----- Extracted material -----

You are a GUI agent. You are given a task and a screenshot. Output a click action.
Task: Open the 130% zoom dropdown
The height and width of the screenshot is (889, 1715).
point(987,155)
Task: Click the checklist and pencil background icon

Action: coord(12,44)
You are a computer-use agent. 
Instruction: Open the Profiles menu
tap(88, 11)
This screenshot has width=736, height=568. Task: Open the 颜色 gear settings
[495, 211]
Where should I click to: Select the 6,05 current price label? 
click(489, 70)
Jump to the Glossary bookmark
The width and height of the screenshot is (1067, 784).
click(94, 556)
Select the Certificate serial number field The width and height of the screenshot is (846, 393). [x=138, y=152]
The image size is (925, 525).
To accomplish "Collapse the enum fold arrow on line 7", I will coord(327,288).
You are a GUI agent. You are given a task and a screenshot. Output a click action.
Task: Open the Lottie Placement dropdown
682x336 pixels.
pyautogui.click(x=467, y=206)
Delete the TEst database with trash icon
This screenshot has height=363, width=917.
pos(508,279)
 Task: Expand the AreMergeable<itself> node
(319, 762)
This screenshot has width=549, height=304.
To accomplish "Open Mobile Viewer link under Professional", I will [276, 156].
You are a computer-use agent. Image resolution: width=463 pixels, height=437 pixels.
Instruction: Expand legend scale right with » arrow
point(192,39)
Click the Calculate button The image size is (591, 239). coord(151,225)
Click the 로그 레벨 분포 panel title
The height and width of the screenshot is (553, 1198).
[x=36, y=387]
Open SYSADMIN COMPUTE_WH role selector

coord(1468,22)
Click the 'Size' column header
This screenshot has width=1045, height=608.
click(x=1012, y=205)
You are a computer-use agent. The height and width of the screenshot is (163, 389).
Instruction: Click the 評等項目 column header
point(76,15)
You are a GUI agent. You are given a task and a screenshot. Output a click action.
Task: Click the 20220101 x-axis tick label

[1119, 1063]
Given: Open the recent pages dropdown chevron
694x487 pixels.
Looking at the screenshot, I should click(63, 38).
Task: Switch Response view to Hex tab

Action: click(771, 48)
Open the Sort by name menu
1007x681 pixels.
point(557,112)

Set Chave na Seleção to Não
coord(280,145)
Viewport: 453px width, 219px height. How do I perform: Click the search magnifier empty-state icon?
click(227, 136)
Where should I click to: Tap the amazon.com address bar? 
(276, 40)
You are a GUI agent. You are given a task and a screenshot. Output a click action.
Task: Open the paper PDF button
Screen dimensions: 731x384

-----

**Task to complete:**
Could you repeat all of the data above, line for line and without changing a single character?

**Solution to this problem:**
You are a GUI agent. You are given a task and a screenshot. Output a click action.
Task: Open the 130% zoom dropdown
The height and width of the screenshot is (889, 1715).
point(987,155)
Task: Click the checklist and pencil background icon

Action: coord(12,44)
You are a computer-use agent. 
Instruction: Open the Profiles menu
tap(88, 11)
This screenshot has width=736, height=568. Task: Open the 颜色 gear settings
[495, 211]
Where should I click to: Select the 6,05 current price label? 
click(489, 70)
Jump to the Glossary bookmark
The width and height of the screenshot is (1067, 784).
click(94, 556)
Select the Certificate serial number field The width and height of the screenshot is (846, 393). [x=138, y=152]
The image size is (925, 525).
To accomplish "Collapse the enum fold arrow on line 7", I will coord(327,288).
You are a GUI agent. You are given a task and a screenshot. Output a click action.
Task: Open the Lottie Placement dropdown
682x336 pixels.
pyautogui.click(x=467, y=206)
Delete the TEst database with trash icon
This screenshot has height=363, width=917.
pos(508,279)
 Task: Expand the AreMergeable<itself> node
(319, 762)
This screenshot has width=549, height=304.
To accomplish "Open Mobile Viewer link under Professional", I will [276, 156].
You are a computer-use agent. Image resolution: width=463 pixels, height=437 pixels.
Instruction: Expand legend scale right with » arrow
point(192,39)
Click the Calculate button The image size is (591, 239). coord(151,225)
Click the 로그 레벨 분포 panel title
The height and width of the screenshot is (553, 1198).
[x=36, y=387]
Open SYSADMIN COMPUTE_WH role selector

coord(1468,22)
Click the 'Size' column header
This screenshot has width=1045, height=608.
click(x=1012, y=205)
You are a computer-use agent. The height and width of the screenshot is (163, 389).
Instruction: Click the 評等項目 column header
point(76,15)
You are a GUI agent. You are given a task and a screenshot. Output a click action.
Task: Click the 20220101 x-axis tick label

[1119, 1063]
Given: Open the recent pages dropdown chevron
694x487 pixels.
Looking at the screenshot, I should click(63, 38).
Task: Switch Response view to Hex tab

Action: click(771, 48)
Open the Sort by name menu
1007x681 pixels.
point(557,112)

Set Chave na Seleção to Não
coord(280,145)
Viewport: 453px width, 219px height. How do I perform: Click the search magnifier empty-state icon?
click(227, 136)
Where should I click to: Tap the amazon.com address bar? 
(276, 40)
You are a GUI agent. You are given a task and a screenshot. Output a click action.
Task: Open the paper PDF button
Screen dimensions: 731x384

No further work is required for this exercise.